Social media will become an expedient tool for HR professionals when proper systems are used to measure the results of using it. Many see tremendous potential in social media tools for sharing real-time ideas and solutions with co-workers. Having perennial relationships with good quality people will result in stronger relationships which will, in turn, position their business in a way where others will pay attention to what they have to offer.
HR professionals use tools like Twitter Tab to keep up with the industry changes and news and also to collect information and articles for their job and related certifications. They also do blogging to inform about the concepts, practices, and methodologies of their business. The concept “thinking out of the box” applies when it comes to HR and social media. They now realize the need for rewarding this kind of thinking.
Companies are also trying to create a Hr tool which will analyze not just a job candidate’s LinkedIn profile, Twitter feed, and Facebook postings, but also their activity on speciality sites specific to their professions, such as the open-source community forums. By reviewing many posts of the candidate, any HR professional can easily come to know about Strength and weaknesses of a candidate because they post everything without thinking about a particular job.
Few other tools also can be developed both a mobile-optimized career site and a smartphone app to pull together all the information about the company’s recruiting efforts into one easy-for-Millennials-to-access place. Prospective employees could visit the mobile app to search and apply for jobs, join a talent community, receive job alerts, and get an insider’s view of what it is like to work for the organization.
This approach to recruitment is creating a new technical world order where job applicants are found and evaluated by their merits and contributions, rather than by how well they sell themselves in an interview.
With the advent of social media, HR professionals are now reviewing the corporate values. The only thing that is for certain is social media can dramatically castrate expectations. So it is beneficial for all industries and businesses or to anyone who has not yet embraced it; to grow with this new technologies and see how it can incorporate into their workplace through efficacious strategies.
There are many organizations where employees not only demand to bring their own devices to work but also want to use these mobile devices to change the way they work with peers, communicate with their manager and even interact with the HR department.
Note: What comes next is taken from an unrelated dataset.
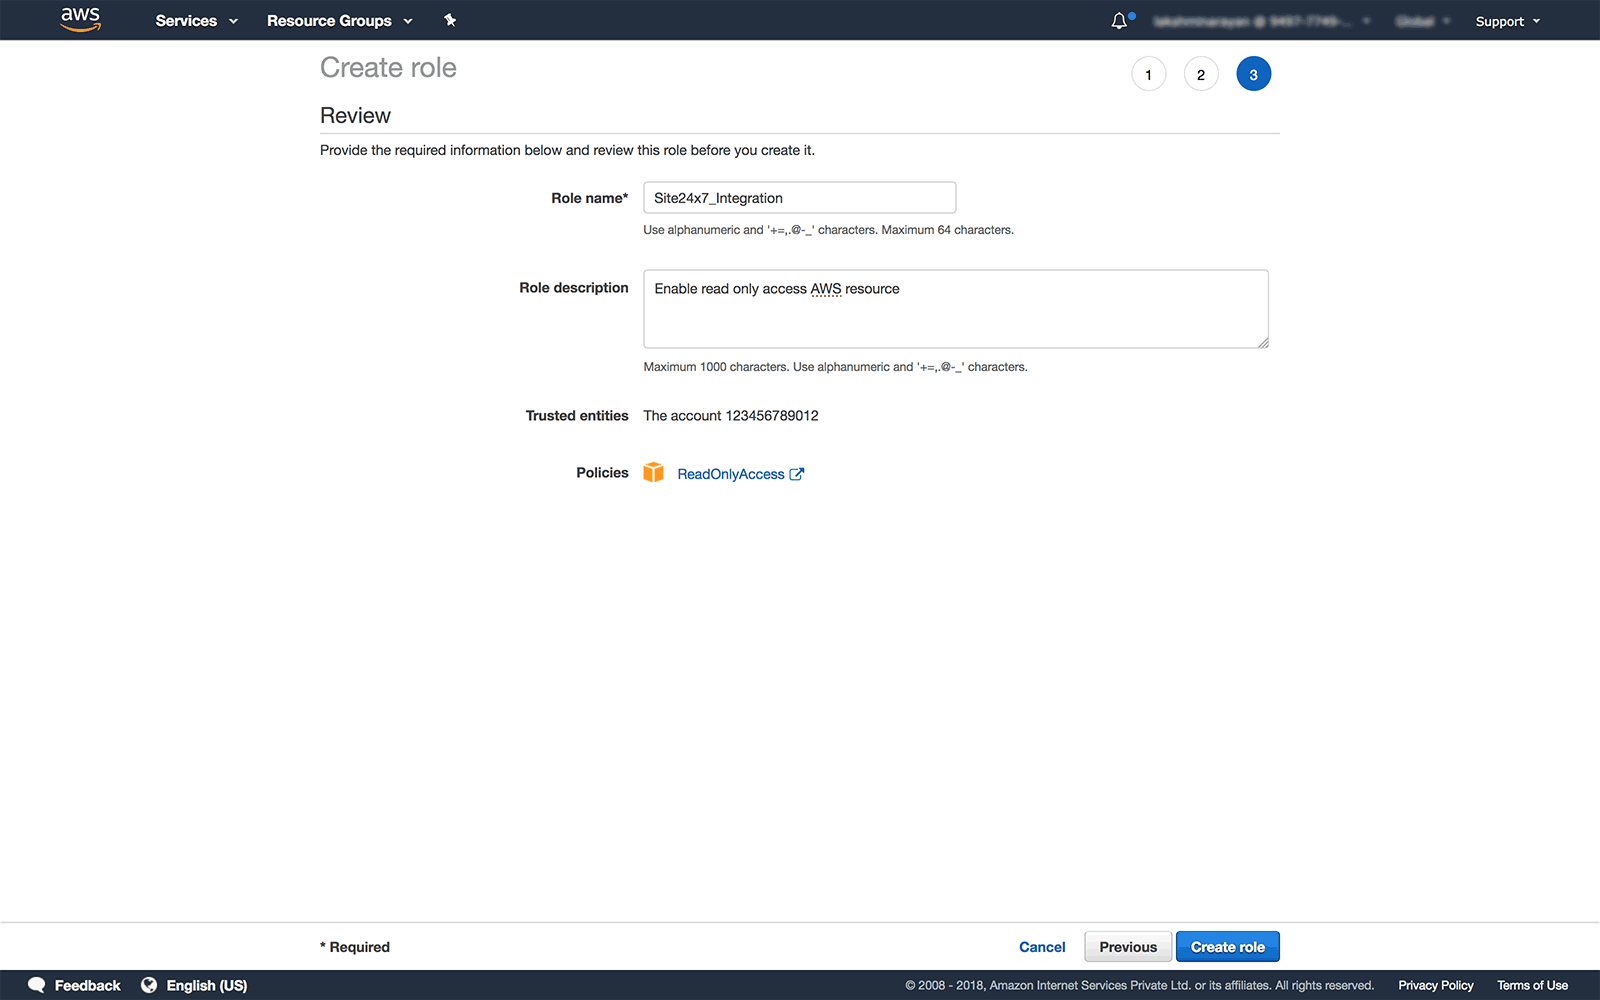Open ReadOnlyAccess in a new tab via external-link icon
Image resolution: width=1600 pixels, height=1000 pixels.
coord(796,474)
Employees are requesting to view new job postings on their tablets, learn and collaborate with peers on their smartphones, and provide feedback on a team member’s performance with the click of a button.
According to a Microsoft survey of 9,000 workers across 32 countries, 31 percent would be willing to spend their money on a new social tool if it made them more efficient at work. This last finding is quite interesting as it shows the extent to which Millennial employees, who will make up 50% of the 2020 workplace, see the business value of using technology on the job.
In the business context, Gamification is taking the essence of games—attributes like puzzles, play, transparency, design and competition—and applying them to a range of real-world processes inside an organization, from new hire onboarding to learning & development, and health & wellness. Video game players are known for being singularly focused while at play. So naturally, companies have begun to ask how they can harness that same level of engagement and apply it to critical problem-solving, onboarding new hires or developing new leaders.
The annual performance review is dead now companies are leveraging the wisdom of the crowds and discovering that by leveraging social recognition data managers can continuously collect information on employee performance. This result is an on-going dialogue rather than a once a year review.
Many companies created the Social Learning Camp profiling companies re-imaging learning. They boiled down to one realization: social learning is not new; in fact, we have always learned from one another in the workplace. Only now that social media has revolutionized how we communicate in our personal lives, organizations are bringing “social” inside the enterprise and adopting tools to make it far easier to find experts, collaborate with peers and learn both from and with colleagues.
Thus seeing so many benefits of social media in HR organizations should use it to develop five critical skills for leaders: negotiation, communication, time management, change management and problem-solving.